Skin examination revealed follicular lesions (Figure 1), initially seen in the axillary area. It rapidly evolved into a giant ulcer with a yellow discharge surrounded by purple edges in a few days (Figure 2). The ulcer eventually became a large necrotic ulcer (Figure 3). PG was suspected, and infective processes were also in the differential diagnoses. A definite diagnosis of PG was made by pathologic evaluation of the lesion, which was consistent with a sterile abscess. The CT-enterography revealed normal small bowel loops and moderate to severe thickness of the distal colon wall accompanied by prominent pericolic lymphadenopathies, fat infiltration, and mucosal enhancement. The patient was started on intravenous steroids as the first step in the treatment of an episode of IBD flare. Empiric wide spectrum antibiotics and topical tacrolimus were also started for skin lesions. Response to therapy was not impressive until the initiation of high-dose infliximab (10 mg/kg), which helped reduce the size and severity of the ulcer (Figure 4). The response to treatment started within a week. Complete healing of the ulcer was seen two months after the initiation of infliximab (Figure 5).

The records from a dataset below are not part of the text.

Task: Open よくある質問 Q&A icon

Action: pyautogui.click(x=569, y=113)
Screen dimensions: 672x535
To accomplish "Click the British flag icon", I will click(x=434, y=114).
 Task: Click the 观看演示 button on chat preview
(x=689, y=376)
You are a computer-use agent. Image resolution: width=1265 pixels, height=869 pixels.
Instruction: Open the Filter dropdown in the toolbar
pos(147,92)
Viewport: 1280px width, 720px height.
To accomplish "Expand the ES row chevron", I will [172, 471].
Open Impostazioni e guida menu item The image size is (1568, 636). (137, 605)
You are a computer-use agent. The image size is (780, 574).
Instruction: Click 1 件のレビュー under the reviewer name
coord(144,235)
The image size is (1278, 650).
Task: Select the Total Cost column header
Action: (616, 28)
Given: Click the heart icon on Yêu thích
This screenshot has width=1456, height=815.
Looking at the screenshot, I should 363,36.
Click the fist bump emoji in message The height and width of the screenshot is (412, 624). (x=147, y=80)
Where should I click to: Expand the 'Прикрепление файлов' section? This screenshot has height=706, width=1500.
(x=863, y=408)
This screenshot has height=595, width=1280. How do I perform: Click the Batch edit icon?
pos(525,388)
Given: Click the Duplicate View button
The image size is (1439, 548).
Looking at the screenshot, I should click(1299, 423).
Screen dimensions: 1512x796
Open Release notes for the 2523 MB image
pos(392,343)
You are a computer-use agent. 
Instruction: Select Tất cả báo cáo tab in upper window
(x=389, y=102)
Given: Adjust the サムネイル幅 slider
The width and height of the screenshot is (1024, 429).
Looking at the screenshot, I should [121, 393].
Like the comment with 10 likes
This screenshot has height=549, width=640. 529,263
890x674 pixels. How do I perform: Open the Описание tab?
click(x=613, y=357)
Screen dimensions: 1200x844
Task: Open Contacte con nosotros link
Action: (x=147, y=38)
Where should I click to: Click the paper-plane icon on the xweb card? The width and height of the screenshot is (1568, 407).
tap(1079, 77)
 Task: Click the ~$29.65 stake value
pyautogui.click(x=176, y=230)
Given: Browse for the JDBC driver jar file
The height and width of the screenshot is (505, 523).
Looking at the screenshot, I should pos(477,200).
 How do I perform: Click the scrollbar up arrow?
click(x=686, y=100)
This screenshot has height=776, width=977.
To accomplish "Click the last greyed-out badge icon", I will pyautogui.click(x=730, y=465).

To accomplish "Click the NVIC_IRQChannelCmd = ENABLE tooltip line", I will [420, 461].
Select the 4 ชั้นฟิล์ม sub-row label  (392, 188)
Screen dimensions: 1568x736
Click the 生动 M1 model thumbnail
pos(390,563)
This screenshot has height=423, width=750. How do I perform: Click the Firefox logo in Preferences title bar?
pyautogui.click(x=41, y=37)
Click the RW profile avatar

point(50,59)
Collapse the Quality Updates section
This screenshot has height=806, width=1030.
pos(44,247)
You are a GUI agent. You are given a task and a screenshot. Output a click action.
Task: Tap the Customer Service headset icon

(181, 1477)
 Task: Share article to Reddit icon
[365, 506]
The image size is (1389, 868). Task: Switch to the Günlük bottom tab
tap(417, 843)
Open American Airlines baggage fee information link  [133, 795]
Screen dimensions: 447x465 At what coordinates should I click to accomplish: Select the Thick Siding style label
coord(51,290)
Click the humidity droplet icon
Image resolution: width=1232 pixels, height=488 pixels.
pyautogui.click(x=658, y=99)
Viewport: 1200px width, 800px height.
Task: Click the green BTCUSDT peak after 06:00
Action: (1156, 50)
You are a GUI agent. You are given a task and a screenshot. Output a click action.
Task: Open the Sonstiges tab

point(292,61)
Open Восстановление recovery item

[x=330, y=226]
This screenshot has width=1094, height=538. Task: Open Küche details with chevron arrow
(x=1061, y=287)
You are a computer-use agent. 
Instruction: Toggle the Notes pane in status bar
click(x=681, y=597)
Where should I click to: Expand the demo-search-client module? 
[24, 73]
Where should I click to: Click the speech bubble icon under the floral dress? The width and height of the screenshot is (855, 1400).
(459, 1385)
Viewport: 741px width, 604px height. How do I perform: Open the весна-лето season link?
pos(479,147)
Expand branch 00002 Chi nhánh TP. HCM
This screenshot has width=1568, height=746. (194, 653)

Giant ulcer with yellow discharge surrounded by purple edges
Healing of the ulcer 2 m after initiation of infliximab

3. Discussion

PG was first described in the first decade of the 20th century as an erythematous, invasive, and painful skin lesion with purulent cavities and histopathology of neutrophil infiltration. The word pyoderma gangrenosum was coined by Brunsting in 1930. PG typically appears as a painful nodule or pustule (5), which can be found everywhere in the body, although they almost exclusively arise in the legs, arms, and adjoining stoma. PG is an autoimmune inflammation associated with inflammatory processes and is seen in 1 - 5% of IBD patients. The rapid spread of an atrophic and cribriform painful lesion surrounded by purple or red edges with a positive pathergy skin test when other causes of such ulcerations have been excluded would be diagnostic, especially in the presence of a concurrent autoimmune disorder (6). The presented case fulfilled the criteria for diagnosis of PG, but a simultaneous flare of IBD was not expected. Involvement of the axillary area was also atypical for PG. A brief review shows that interruption of the equilibrium of the host immune system and immune tolerance might be responsible for PG (7). The relationship between UC and PG is not entirely clear, and the interfering role of some other pathogenic factors, like interleukins, cannot be ignored. Shwartzman phenomenon associated with colonic endotoxins is one of the proposed hypotheses. Studies have reported no direct relationship between PG and UC (8), in contrast to the presented case with synchronous presentation of IBD flare and PG. Therapy aims to control inflammation, reduce pain, and heal wounds. Topical and systemic treatments with corticosteroids and cyclosporine have historically been known as the mainstay of therapy, but recent studies have shown that anti-TNF agents are more successful. Infliximab is a chimeric monoclonal antibody that blocks TNFα (4). Patients' quality of life was also introduced as an important factor in the management of PG, which can be improved by administering infliximab to patients with the debilitating disease of PG (9).